Thank you and farewell to Luca Bruno

Our colleague, Luca Bruno‘s three-year-long term working on the JVMG project reached its finish at the end of May. He was involved with various aspects of the project that required domain knowledge about anime, manga, visual novel games and Japanese visual media in general.

Among other things, he developed and worked on three Tiny Use Cases, which he documented in a series of blog posts: one on eye shape as a predictor of character personality, another experimenting with a bottom up approach to understanding visual novel game character types, and finally one on the connection between the Japanese popular discourse on blood type and personality traits and its relation to the character data in the JVMG knowledge graph. His work on the first of these Tiny Use Cases was further developed into the chapter “A Glimpse of the Imaginative Environment: Exploring the Potential of Data-driven Examinations of Visual Novel Characters”, which was published in Japan’s Contemporary Media Culture between Local and Global: Content, Practice and Theory (2021).

Luca has also presented on his work at the Mechademia conference series both as a co-author in 2021, and individually in 2022 focusing on future directions of his work.
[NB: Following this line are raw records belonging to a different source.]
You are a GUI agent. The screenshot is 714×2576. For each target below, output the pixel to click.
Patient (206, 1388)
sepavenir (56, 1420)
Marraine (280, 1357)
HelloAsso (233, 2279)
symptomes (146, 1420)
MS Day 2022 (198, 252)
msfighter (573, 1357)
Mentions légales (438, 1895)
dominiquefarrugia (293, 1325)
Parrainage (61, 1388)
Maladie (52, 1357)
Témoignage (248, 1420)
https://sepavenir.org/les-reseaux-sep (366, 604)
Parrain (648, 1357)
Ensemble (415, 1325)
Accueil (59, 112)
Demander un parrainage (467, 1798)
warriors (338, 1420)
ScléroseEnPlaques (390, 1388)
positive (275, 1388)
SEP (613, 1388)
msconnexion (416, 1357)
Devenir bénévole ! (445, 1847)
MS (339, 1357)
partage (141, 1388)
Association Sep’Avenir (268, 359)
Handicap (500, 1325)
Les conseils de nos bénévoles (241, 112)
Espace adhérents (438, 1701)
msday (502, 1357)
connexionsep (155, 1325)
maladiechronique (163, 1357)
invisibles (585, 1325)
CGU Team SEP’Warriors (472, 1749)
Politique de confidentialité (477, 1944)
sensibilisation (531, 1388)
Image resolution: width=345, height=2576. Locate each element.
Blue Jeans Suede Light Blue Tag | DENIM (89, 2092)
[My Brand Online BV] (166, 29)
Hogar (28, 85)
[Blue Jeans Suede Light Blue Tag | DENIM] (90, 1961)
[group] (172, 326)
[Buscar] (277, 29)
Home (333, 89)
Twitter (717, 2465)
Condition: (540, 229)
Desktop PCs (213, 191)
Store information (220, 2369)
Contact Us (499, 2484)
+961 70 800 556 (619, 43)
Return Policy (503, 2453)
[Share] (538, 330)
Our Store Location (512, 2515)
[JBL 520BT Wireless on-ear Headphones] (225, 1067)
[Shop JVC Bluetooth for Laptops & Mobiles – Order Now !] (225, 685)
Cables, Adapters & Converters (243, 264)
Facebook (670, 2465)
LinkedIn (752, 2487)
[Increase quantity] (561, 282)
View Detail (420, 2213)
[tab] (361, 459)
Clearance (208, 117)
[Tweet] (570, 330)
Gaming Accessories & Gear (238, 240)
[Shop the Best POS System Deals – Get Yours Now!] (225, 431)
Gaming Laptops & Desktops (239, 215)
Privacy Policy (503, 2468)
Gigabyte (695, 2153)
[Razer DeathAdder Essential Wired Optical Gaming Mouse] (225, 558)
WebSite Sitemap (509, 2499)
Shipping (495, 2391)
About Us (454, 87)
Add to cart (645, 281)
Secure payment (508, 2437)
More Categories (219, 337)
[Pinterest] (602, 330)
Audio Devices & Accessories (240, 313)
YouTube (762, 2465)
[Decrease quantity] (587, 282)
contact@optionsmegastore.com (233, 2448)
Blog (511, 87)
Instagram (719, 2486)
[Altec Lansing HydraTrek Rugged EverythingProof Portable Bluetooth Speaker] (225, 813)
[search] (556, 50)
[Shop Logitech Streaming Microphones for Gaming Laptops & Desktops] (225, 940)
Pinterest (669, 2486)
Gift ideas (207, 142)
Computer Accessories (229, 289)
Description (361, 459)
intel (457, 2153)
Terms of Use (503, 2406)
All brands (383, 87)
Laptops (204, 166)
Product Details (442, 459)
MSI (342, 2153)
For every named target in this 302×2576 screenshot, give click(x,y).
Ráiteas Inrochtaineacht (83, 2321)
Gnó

He has also provided a detailed write-up of his conference experience at this latter Mechademia conference.

Beyond his work on Tiny Use Cases, Luca has also been actively involved in the work on data quality, providing valuable insights into the more obscure points in relation to rare releases, titles, reissues and so on. Furthermore, he not only participated in our work on checking data accuracy, but also spent the last stretch of his term on the project helping to compile a “complete list of anime”, which we hope to further develop and employ in checking data completeness.

We say thank you and farewell to Luca for now knowing that we can look forward to seeing him in the future at conferences and events, in new collaborations, and in our again and again criss-crossing paths of research. We would like to wish him all the best for the further development of his ongoing work on visual novel games and all other future research endeavors.